(Dataset entries)
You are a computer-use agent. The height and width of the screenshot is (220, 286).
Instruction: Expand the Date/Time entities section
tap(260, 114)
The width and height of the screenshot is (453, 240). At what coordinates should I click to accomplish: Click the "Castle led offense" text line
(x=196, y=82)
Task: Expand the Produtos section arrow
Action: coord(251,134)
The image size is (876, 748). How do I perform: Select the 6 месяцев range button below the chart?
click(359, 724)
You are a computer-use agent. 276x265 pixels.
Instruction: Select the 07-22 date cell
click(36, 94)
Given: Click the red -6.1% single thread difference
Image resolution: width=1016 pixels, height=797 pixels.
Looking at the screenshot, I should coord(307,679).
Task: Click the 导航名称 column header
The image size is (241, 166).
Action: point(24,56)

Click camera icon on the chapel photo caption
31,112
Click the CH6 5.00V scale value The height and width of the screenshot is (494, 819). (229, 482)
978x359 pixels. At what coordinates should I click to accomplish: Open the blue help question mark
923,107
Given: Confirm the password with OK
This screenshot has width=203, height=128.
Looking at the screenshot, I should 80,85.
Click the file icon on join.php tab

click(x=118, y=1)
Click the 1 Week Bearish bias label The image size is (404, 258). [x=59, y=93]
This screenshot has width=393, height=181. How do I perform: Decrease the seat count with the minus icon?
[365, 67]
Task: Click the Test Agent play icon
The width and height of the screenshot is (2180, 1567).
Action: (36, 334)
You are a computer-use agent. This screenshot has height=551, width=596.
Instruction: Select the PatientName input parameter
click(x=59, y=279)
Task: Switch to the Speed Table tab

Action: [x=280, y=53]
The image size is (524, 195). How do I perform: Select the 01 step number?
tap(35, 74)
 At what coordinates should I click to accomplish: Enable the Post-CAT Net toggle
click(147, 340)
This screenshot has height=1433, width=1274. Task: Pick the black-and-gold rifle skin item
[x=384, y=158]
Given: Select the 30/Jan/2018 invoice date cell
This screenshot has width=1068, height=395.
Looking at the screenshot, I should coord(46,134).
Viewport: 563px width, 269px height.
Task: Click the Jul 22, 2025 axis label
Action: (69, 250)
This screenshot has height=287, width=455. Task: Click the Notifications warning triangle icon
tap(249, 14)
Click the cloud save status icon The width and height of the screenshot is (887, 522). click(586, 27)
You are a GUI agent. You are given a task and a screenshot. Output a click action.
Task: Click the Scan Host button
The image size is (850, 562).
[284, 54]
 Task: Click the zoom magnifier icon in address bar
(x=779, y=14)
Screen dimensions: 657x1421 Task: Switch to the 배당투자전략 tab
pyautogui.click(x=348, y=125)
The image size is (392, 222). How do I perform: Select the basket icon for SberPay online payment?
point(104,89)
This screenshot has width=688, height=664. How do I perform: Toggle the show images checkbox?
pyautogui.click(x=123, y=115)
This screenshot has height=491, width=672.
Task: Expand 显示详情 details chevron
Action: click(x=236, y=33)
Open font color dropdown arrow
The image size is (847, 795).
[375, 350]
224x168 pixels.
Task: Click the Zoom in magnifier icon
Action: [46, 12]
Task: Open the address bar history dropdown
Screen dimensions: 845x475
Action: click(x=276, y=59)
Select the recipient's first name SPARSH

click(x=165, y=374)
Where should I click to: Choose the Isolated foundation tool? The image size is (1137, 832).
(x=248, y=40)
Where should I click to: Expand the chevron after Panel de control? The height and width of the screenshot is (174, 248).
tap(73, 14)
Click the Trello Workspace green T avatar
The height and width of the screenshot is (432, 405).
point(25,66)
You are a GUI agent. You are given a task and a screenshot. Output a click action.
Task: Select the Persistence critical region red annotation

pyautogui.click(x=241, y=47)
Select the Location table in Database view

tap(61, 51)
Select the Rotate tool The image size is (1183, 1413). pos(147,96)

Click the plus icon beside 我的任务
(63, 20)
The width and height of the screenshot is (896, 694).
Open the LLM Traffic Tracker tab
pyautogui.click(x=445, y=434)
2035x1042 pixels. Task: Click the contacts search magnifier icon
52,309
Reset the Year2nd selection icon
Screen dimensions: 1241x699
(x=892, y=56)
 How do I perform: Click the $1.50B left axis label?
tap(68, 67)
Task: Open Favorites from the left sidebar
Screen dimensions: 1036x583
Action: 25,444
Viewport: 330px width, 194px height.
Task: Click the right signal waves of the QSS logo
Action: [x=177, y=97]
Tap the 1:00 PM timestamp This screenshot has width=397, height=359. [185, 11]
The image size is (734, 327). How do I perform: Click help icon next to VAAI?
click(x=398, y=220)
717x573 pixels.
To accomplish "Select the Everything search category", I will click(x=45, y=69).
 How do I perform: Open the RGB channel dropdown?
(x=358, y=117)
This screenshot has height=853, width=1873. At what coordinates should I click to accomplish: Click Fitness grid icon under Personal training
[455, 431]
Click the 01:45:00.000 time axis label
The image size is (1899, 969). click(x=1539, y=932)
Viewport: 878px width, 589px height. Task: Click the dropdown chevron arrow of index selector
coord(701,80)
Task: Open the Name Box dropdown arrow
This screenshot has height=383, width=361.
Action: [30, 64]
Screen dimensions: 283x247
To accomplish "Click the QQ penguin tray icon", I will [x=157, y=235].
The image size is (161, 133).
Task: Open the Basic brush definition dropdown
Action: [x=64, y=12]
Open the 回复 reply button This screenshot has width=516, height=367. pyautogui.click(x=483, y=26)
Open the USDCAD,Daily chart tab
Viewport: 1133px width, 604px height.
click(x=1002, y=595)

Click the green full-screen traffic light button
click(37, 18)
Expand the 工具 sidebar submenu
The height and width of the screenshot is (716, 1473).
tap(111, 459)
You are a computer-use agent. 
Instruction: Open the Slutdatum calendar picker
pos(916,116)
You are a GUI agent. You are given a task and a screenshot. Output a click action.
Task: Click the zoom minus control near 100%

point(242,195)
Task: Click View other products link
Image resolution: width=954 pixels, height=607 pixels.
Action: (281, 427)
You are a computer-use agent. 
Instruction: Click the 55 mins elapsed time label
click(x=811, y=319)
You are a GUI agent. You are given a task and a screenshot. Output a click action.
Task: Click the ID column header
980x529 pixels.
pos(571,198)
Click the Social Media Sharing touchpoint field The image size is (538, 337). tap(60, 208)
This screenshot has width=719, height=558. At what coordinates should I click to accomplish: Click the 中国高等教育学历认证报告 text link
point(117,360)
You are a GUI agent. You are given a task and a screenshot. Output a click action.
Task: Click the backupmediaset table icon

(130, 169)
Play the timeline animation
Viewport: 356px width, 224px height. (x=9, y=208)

TASK GOAL —
Please copy exactly the lines from the first line of the records above through the line containing "Given: Confirm the password with OK", including both, and nothing more.

EXERCISE SOLUTION —
You are a computer-use agent. The height and width of the screenshot is (220, 286).
Instruction: Expand the Date/Time entities section
tap(260, 114)
The width and height of the screenshot is (453, 240). At what coordinates should I click to accomplish: Click the "Castle led offense" text line
(x=196, y=82)
Task: Expand the Produtos section arrow
Action: coord(251,134)
The image size is (876, 748). How do I perform: Select the 6 месяцев range button below the chart?
click(359, 724)
You are a computer-use agent. 276x265 pixels.
Instruction: Select the 07-22 date cell
click(36, 94)
Given: Click the red -6.1% single thread difference
Image resolution: width=1016 pixels, height=797 pixels.
Looking at the screenshot, I should coord(307,679).
Task: Click the 导航名称 column header
The image size is (241, 166).
Action: point(24,56)

Click camera icon on the chapel photo caption
31,112
Click the CH6 5.00V scale value The height and width of the screenshot is (494, 819). (229, 482)
978x359 pixels. At what coordinates should I click to accomplish: Open the blue help question mark
923,107
Given: Confirm the password with OK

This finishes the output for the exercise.